(Stored data)
=== Section Start ===

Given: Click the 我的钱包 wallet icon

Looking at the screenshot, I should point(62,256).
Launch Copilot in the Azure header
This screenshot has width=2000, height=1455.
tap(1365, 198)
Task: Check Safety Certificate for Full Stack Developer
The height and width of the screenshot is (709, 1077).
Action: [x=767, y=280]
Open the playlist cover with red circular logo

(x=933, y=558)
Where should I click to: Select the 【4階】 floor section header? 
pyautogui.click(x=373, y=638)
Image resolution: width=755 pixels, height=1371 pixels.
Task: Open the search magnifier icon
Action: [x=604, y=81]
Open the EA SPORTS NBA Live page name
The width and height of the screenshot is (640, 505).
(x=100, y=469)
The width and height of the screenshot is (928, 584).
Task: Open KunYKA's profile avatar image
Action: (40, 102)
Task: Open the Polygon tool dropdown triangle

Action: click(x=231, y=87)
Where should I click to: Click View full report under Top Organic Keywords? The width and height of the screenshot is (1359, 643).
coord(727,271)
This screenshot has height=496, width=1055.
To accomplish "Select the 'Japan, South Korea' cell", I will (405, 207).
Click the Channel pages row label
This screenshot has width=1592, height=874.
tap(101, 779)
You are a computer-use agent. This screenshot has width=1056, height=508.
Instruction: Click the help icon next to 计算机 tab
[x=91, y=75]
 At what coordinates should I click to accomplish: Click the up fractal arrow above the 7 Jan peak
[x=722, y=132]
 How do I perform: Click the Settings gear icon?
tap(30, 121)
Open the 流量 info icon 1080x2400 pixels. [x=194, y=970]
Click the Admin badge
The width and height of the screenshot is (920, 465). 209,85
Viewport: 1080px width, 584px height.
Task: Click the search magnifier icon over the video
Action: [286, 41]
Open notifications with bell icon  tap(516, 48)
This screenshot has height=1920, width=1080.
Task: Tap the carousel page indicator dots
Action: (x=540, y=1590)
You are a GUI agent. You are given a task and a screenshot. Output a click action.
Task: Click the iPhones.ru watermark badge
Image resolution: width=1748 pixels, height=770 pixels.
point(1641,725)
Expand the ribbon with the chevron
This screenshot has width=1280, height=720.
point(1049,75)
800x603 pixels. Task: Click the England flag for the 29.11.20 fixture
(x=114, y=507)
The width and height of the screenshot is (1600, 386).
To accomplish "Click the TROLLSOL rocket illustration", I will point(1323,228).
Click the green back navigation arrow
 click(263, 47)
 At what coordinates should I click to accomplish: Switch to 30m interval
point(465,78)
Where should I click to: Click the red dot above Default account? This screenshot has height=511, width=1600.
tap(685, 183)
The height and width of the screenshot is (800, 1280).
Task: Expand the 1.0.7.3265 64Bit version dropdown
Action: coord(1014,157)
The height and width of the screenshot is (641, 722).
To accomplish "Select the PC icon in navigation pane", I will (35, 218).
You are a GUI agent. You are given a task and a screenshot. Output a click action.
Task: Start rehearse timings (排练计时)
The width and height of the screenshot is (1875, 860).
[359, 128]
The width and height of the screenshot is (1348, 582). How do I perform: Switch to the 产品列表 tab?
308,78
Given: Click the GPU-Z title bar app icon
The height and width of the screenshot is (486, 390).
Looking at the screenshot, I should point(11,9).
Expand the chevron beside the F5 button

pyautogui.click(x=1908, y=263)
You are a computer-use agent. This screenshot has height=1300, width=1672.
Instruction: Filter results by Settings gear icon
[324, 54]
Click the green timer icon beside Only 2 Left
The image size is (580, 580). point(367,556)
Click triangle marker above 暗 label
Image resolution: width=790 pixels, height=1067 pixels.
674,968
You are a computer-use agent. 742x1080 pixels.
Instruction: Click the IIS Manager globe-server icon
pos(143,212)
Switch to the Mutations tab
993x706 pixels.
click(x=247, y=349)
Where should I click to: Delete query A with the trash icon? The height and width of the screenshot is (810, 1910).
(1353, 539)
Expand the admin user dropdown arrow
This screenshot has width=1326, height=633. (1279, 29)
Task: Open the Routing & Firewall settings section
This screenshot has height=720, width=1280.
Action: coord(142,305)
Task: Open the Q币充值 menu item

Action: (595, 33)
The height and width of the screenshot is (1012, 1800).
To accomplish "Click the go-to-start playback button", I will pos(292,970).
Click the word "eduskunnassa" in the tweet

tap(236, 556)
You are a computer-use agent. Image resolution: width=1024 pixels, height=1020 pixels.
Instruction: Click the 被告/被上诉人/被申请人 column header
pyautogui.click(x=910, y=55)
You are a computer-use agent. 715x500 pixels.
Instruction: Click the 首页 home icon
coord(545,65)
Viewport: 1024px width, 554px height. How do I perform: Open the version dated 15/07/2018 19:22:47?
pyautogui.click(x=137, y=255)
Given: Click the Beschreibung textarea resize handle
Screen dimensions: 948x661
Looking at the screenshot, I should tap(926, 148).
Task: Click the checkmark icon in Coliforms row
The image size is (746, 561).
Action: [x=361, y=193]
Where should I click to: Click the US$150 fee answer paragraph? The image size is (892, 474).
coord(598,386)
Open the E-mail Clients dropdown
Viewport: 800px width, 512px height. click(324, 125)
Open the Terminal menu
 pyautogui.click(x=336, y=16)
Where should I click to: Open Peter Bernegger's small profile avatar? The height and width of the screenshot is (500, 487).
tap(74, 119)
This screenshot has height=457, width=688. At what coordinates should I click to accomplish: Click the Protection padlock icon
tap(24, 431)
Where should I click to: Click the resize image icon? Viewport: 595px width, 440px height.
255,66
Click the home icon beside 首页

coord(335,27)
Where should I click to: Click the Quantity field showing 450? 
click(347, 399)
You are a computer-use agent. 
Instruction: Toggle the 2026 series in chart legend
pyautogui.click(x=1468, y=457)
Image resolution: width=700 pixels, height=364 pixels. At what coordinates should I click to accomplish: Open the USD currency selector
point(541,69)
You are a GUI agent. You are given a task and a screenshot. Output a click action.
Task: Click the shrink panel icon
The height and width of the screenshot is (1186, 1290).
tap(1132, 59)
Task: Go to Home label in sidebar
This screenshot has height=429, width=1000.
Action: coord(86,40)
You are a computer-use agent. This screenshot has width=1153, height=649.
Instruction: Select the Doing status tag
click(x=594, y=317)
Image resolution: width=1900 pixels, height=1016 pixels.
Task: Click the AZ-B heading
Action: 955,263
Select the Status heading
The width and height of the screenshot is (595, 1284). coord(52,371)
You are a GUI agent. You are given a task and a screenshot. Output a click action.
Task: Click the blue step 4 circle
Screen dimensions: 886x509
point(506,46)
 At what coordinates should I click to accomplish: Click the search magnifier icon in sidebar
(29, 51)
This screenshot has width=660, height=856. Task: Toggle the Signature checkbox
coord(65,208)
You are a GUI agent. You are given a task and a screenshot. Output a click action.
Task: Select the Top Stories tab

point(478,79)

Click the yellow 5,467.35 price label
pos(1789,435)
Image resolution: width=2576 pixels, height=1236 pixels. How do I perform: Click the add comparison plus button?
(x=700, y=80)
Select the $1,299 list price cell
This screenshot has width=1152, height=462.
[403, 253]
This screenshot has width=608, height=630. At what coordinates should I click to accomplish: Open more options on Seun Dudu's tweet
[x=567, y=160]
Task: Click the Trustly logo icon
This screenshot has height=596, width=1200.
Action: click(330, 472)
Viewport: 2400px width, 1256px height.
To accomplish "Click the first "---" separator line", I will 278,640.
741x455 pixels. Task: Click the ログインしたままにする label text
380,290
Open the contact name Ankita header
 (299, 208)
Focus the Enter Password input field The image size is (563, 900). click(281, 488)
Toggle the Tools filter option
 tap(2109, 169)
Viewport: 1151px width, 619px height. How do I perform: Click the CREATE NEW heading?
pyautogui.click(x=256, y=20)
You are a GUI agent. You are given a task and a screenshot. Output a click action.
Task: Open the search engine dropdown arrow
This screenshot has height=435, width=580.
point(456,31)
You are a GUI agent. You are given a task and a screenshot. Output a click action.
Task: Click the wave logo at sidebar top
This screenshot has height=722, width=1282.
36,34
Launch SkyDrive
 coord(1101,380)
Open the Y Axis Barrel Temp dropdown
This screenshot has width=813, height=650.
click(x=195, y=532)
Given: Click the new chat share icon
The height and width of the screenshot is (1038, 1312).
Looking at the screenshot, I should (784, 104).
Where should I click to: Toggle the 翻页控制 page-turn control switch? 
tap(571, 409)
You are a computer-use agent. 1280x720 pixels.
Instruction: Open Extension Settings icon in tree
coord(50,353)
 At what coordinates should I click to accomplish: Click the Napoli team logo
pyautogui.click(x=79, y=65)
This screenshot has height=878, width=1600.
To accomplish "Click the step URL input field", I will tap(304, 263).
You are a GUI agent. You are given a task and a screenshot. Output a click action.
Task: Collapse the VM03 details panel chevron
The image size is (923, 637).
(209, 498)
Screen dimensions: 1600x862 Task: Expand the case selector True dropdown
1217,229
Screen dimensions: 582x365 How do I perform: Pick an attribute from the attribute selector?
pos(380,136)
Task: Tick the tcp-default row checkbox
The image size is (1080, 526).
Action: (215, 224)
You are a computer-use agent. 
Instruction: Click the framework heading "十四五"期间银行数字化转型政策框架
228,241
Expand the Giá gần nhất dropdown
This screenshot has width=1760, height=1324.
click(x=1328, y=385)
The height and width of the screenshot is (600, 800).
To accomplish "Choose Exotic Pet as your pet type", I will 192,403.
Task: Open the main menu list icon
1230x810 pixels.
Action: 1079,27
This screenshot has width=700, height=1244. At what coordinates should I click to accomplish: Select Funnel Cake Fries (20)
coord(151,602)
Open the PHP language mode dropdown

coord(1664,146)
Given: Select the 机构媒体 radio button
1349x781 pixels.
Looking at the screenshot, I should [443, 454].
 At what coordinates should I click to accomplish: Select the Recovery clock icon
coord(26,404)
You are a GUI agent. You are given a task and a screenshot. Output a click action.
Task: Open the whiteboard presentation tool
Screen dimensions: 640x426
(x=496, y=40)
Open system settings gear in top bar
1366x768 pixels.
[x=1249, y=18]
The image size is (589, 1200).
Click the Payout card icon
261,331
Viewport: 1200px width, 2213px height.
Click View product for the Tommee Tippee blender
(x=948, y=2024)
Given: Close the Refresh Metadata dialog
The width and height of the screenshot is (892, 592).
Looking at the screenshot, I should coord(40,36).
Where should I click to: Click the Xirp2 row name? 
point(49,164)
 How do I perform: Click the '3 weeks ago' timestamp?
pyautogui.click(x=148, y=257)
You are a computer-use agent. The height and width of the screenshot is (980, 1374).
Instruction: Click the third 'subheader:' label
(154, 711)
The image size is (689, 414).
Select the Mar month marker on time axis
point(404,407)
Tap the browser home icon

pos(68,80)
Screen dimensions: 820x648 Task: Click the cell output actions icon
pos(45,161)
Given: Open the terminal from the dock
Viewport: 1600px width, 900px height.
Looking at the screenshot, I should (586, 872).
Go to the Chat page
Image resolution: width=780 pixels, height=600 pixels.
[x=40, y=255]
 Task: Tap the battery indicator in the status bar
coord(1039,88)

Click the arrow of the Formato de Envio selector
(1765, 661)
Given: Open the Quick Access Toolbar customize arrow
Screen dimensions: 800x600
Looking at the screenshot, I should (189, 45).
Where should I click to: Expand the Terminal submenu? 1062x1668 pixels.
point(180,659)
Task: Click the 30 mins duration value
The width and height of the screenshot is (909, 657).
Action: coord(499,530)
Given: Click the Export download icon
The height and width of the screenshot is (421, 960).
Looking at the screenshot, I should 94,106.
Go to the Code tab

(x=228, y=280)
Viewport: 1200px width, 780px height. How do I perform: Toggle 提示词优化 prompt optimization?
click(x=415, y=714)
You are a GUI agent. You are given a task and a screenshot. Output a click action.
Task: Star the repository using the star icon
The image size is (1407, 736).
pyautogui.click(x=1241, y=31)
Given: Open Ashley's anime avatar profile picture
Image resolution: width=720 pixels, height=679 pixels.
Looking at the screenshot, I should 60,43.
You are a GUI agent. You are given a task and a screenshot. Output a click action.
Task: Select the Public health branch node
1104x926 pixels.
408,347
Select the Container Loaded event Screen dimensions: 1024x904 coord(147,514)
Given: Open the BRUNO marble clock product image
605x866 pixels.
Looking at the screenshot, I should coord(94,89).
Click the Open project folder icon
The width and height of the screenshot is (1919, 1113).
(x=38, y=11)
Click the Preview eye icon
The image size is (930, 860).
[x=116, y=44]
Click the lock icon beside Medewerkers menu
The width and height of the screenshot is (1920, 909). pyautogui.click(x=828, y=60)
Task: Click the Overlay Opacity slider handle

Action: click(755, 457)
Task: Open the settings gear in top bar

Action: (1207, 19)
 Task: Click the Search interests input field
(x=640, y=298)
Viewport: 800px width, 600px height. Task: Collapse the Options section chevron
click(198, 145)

=== Section End ===

Lines holding the word "computer" should be copied from the entries above.

You are a computer-use agent. This screenshot has width=1056, height=508.
You are a computer-use agent. This screenshot has height=1300, width=1672.
You are a computer-use agent. 742x1080 pixels.
You are a computer-use agent. Image resolution: width=1024 pixels, height=1020 pixels.
You are a computer-use agent. 715x500 pixels.
You are a computer-use agent. 
You are a computer-use agent. This screenshot has width=1153, height=649.
You are a computer-use agent. 1280x720 pixels.
You are a computer-use agent. 
You are a computer-use agent. The height and width of the screenshot is (980, 1374).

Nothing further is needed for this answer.